Monday 23 September 2019

Cully & Sully firm's €3.7m dividend

Cully and Sully soup
Cully and Sully soup
John Mulligan

John Mulligan

The Irish arm of Hain Celestial, the US firm that paid up to €15m in 2012 to buy the Cully & Sully brand, handed over a €3.7m dividend to its parent last year, according to accounts filed for the business.

Hain Celestial Ireland sells Cully & Sully meals and soups, Hartley's jam and other brands such as Linda McCartney and Cadbury spreads. It had not paid a dividend to its parent in the 2016 financial year.

The Irish unit made a €2.5m profit in the 12 months to the end of last June, compared to €3.1m in the previous financial year. Its revenue slipped very slightly, to just over €23m.

The near 20pc profit decline at the business in the last financial year followed a 17pc decline in profits the previous year.
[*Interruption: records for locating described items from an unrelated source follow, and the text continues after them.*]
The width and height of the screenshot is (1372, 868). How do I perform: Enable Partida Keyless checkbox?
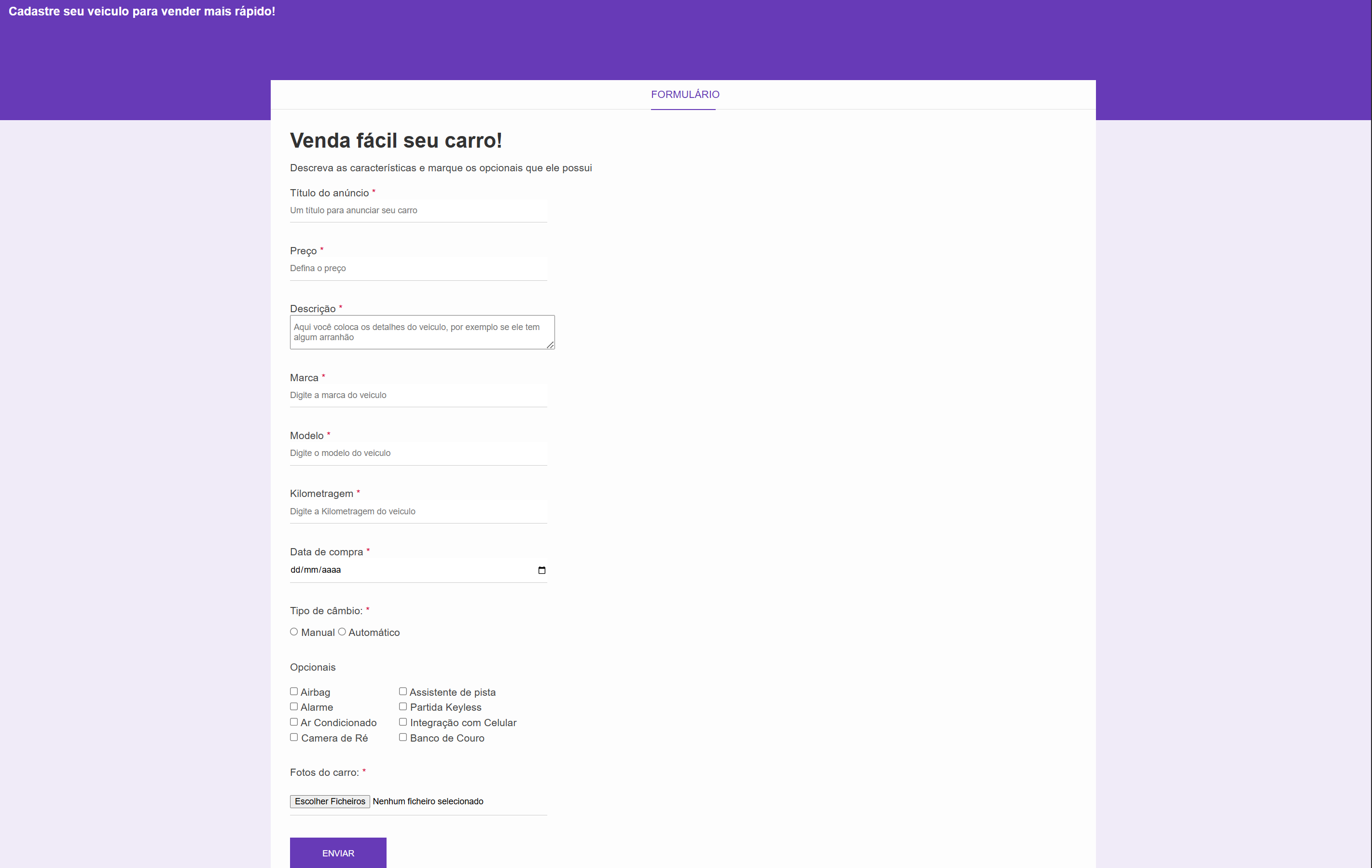pos(403,706)
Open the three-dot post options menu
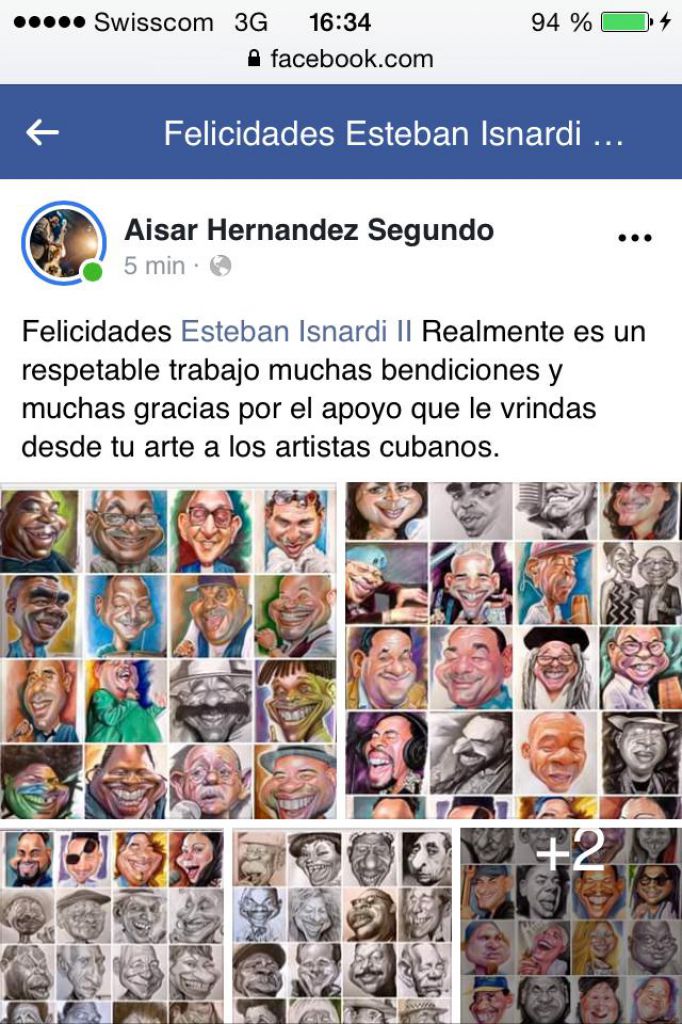The width and height of the screenshot is (682, 1024). pyautogui.click(x=634, y=238)
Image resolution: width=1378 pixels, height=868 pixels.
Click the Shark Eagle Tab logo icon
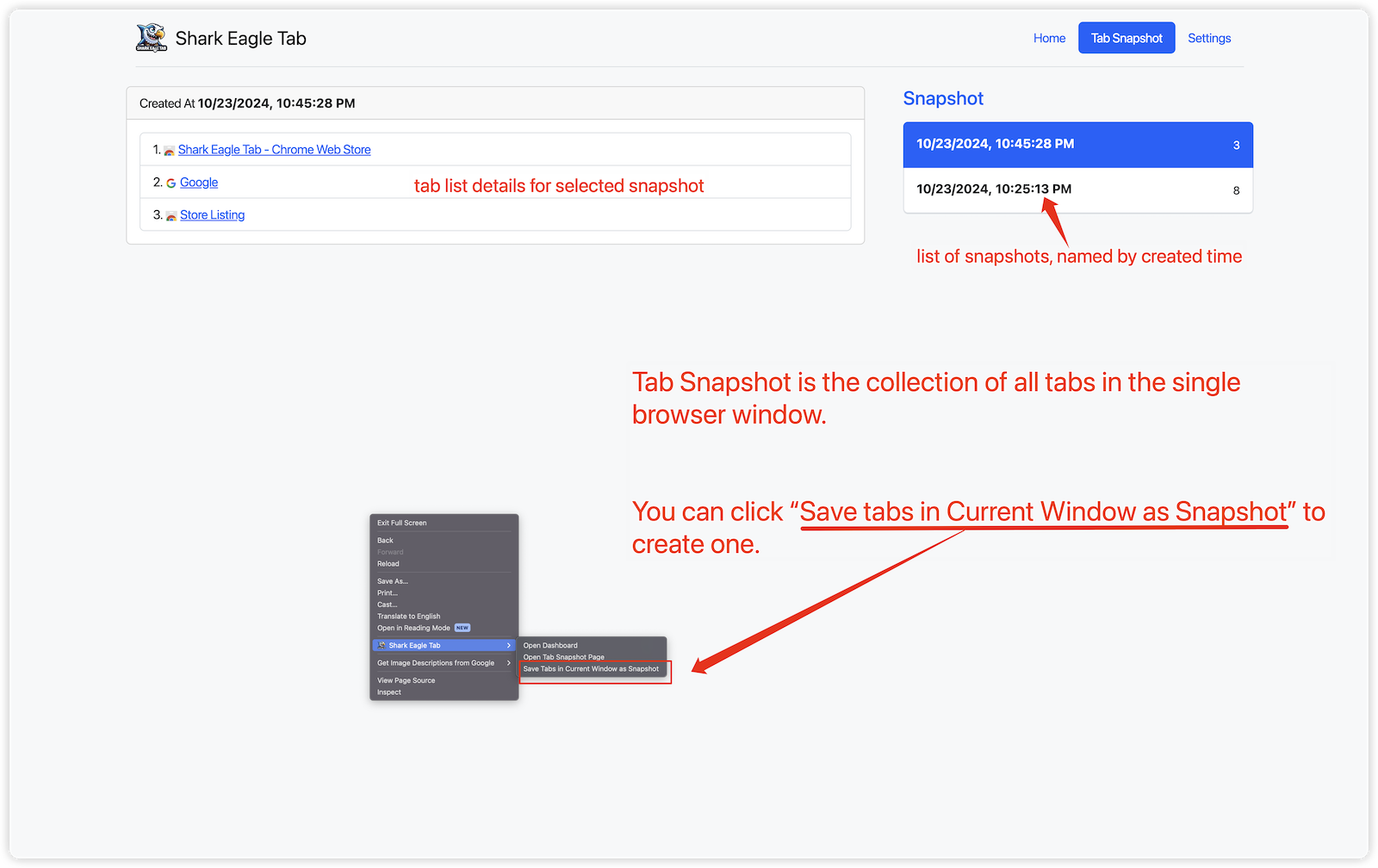pyautogui.click(x=152, y=38)
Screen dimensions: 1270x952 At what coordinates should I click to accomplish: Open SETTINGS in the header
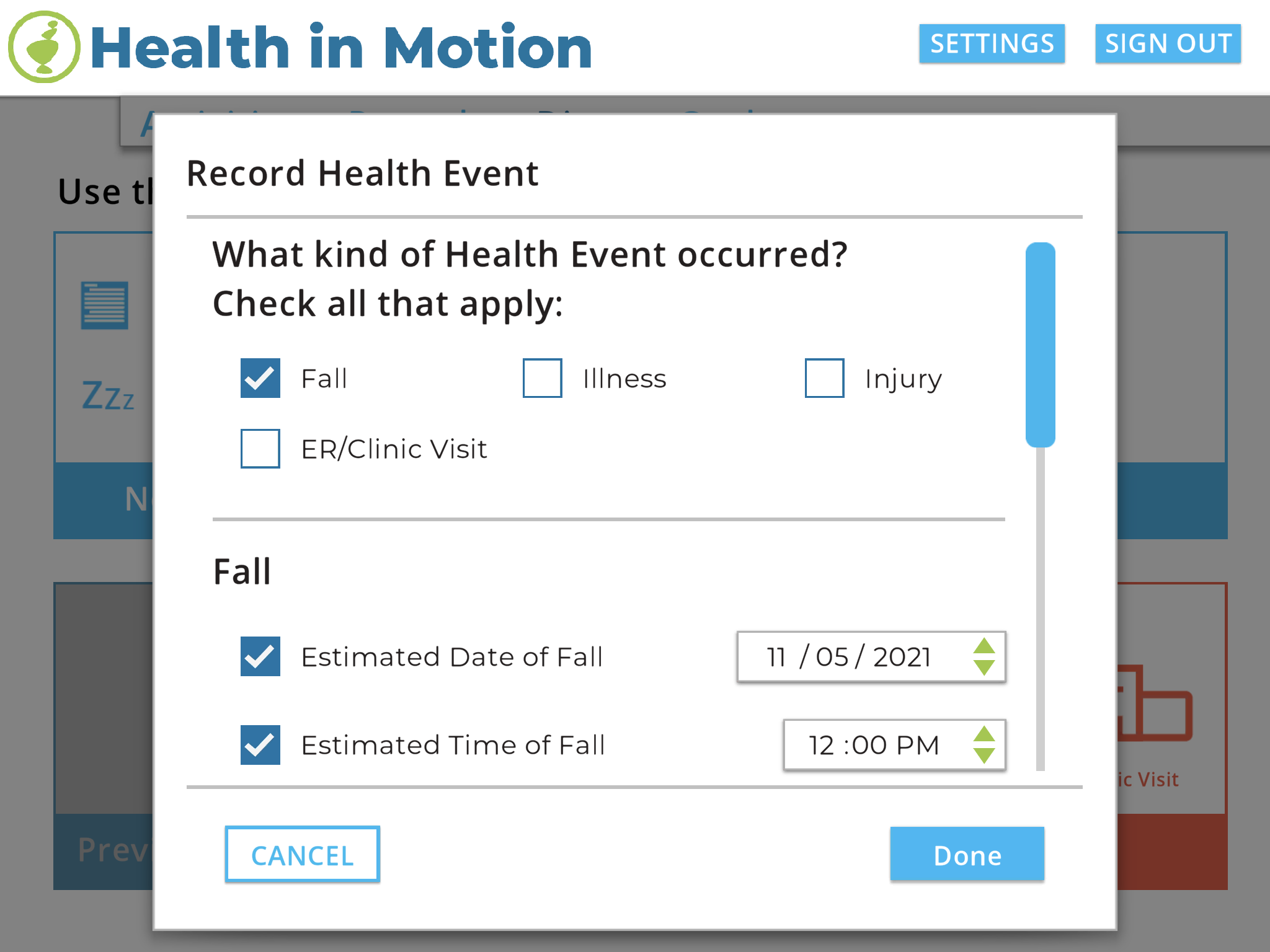tap(992, 44)
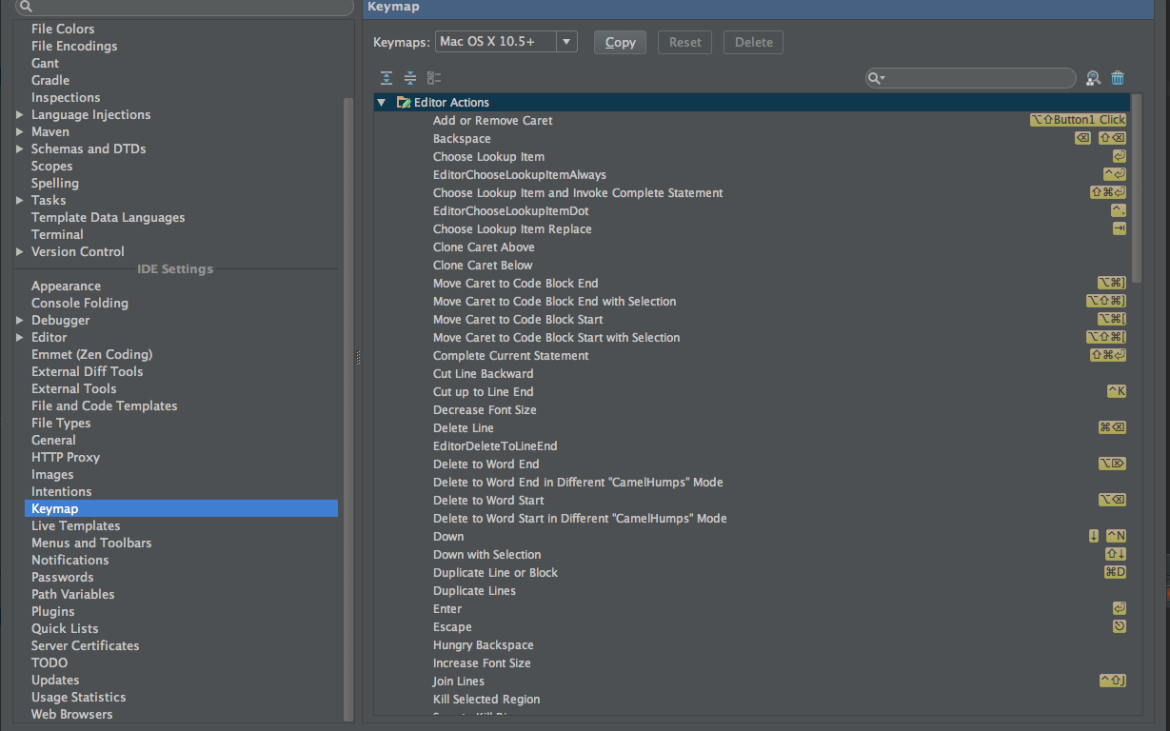The width and height of the screenshot is (1170, 731).
Task: Click the ⌘D badge next to Duplicate Line or Block
Action: click(x=1115, y=572)
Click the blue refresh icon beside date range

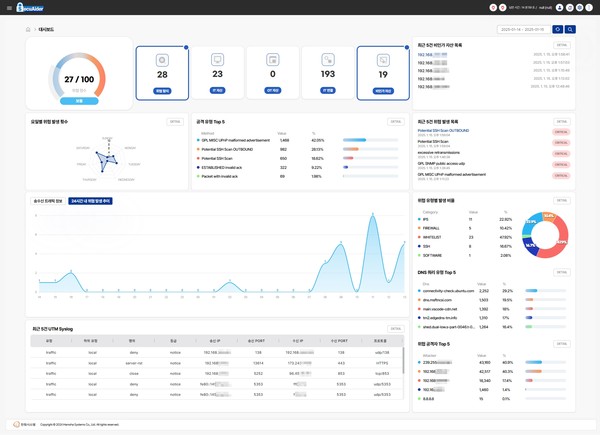pos(558,30)
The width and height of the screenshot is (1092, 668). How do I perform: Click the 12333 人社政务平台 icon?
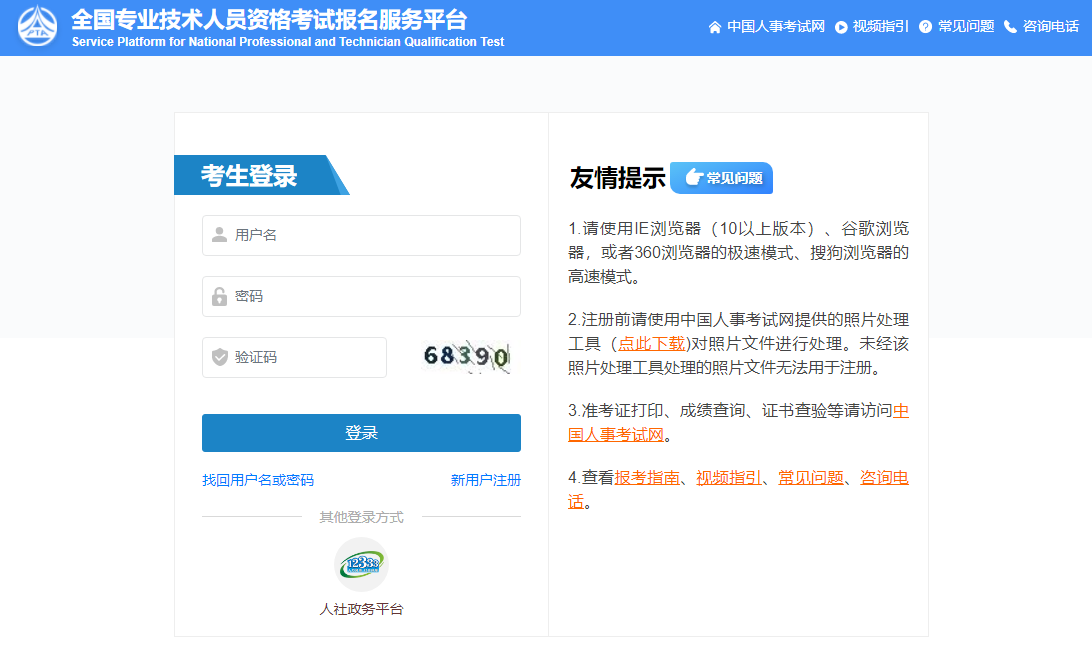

Hain Celestial Ireland also has some own-brand contracts, and sells products such as SunPat peanut butter, non-dairy rice milk and ice cream.

The accounts for the division show that it had accumulated profits of almost €9.5m at the end of last June.

Hain Celestial is listed on the Nasdaq in New York and has a $2.9bn (€2.45bn) market capitalisation.

Its acquisition of Cully & Sully came eight years after the company was set up by Cullen Allen, a nephew of Ballymaloe's Darina Allen, and Colum O'Sullivan. The pair remain directors of Hain Celestial Ireland.

Hain Celestial paid an initial €10.5m for Cully & Sully, and there was a contingent consideration of up to €4.5m that would be paid if certain milestones were achieved.

Reporting third-quarter results last week, Hain Celestial said its net income rose 23pc to $25.2m (€21.2m).